Фрагмент документа:
1. Митрополита Евлогия предать суду Епископского сословия.

2. Для сего просить Высокопреосвященного Митрополита Антония – Председателя Собора Архиереев и Архиерейского Синода, – созвать Собор Архиереев в возможно непродолжительном времени, но с тем, чтобы по предметам обсуждения предстоящего Собора могли быть оповещены все Епископы Заграничной Церкви и ко времени Собора могли получиться от них ответы, и с приглашением на Суд Архиерейский канонического числа Епископов.

3. Поручить Архиепископам Феофану Полтавскому и Серафиму Финляндскому составить к предстоящему суду обвинительный, канонически обоснованный, акт, для чего Синодальная канцелярия имеет представить в распоряжение названных Архиепископов необходимые материалы.

4. Так как в числе канонических правонарушений допущенных Митрополитом Евлогием, имеются налицо такие антиканонические действия, которые вызывают сомнение в действительности совершаемых им архиерейских действий и священнослужения (как, например, молитвенное общение с запрещенным в священнослужении протоиереем Прозоровым, единоличное разрешение его, единоличное запрещение им священнослужения Епископу Тихону и отстранение его от должностей, воздвижение Алтарей в чуждой ему епархии Финляндской, – последнее действие является таким тяжким преступлением, что, согласно 1 и 2 прав. Сардикийского Собора, виновный лишается общения даже на смертном одре (– ср. 35 Апост. пр. и 13 пр. Антиох. Собора), – Архиерейский Синод, в прекращение зла и во избежание соблазна, признает необходимым Митрополита Евлогия теперь же, в качестве меры пресечения, временно, до решения предстоящего Собора и Суда Епископского сословия или до полного его раскаяния и изъявления полной покорности Собору Архиереев и Архиерейскому Синоду, отстранить от управления Русскими Православными Церквами в Западной Европе и запретить его в священнослужении. При этом предупредить Митрополита Евлогия, что если он отныне будет совершать архиерейские действия и священнослужение, то, согласно священным канонам, сам себя осудит (29 правило Карфагенского Собора) и лишится права аппеляции.

(Перечень данных)
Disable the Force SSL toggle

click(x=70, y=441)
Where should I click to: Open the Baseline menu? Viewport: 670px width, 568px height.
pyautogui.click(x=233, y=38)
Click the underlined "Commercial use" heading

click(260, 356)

Список заданий:
**a)** Назовите всех лиц, упомянутых по имени или фамилии в постановлении Синода о митрополите Евлогии, и укажите сан каждого.
**b)** Продолжите постановление Синода о митрополите Евлогии, начав сразу после его последнего предложения.

Ответы к заданиям:
**a)** Митрополит Евлогий; Митрополит Антоний; Архиепископ Феофан Полтавский; Архиепископ Серафим Финляндский; протоиерей Прозоров; Епископ Тихон.

**b)**
5. Временное управление означенными церквами поручить настоятелю русской православной церкви в Лондоне, вр. испол. должность 1-го викария Западно-Европейской епархии Высокопреосвященному Серафиму, Архиепископу Финляндскому и Выборгскому, к мерности которого должны отныне обращаться русские православные церкви в Западной Европе, и к которому они обращались и раньше, до назначения в 1921 году Высшим Церковным Управлением заграницей Митрополита Евлогия управляющим сими церквами.

Митрополит Евлогий, по получении этого указа, обратился с жалобой на Архиерейский Синод к Главам других православных Церквей. При этом он унизил себя обращением к эстонцу Герману Ааву, именовавшему себя незаконно архиепископом Финляндским.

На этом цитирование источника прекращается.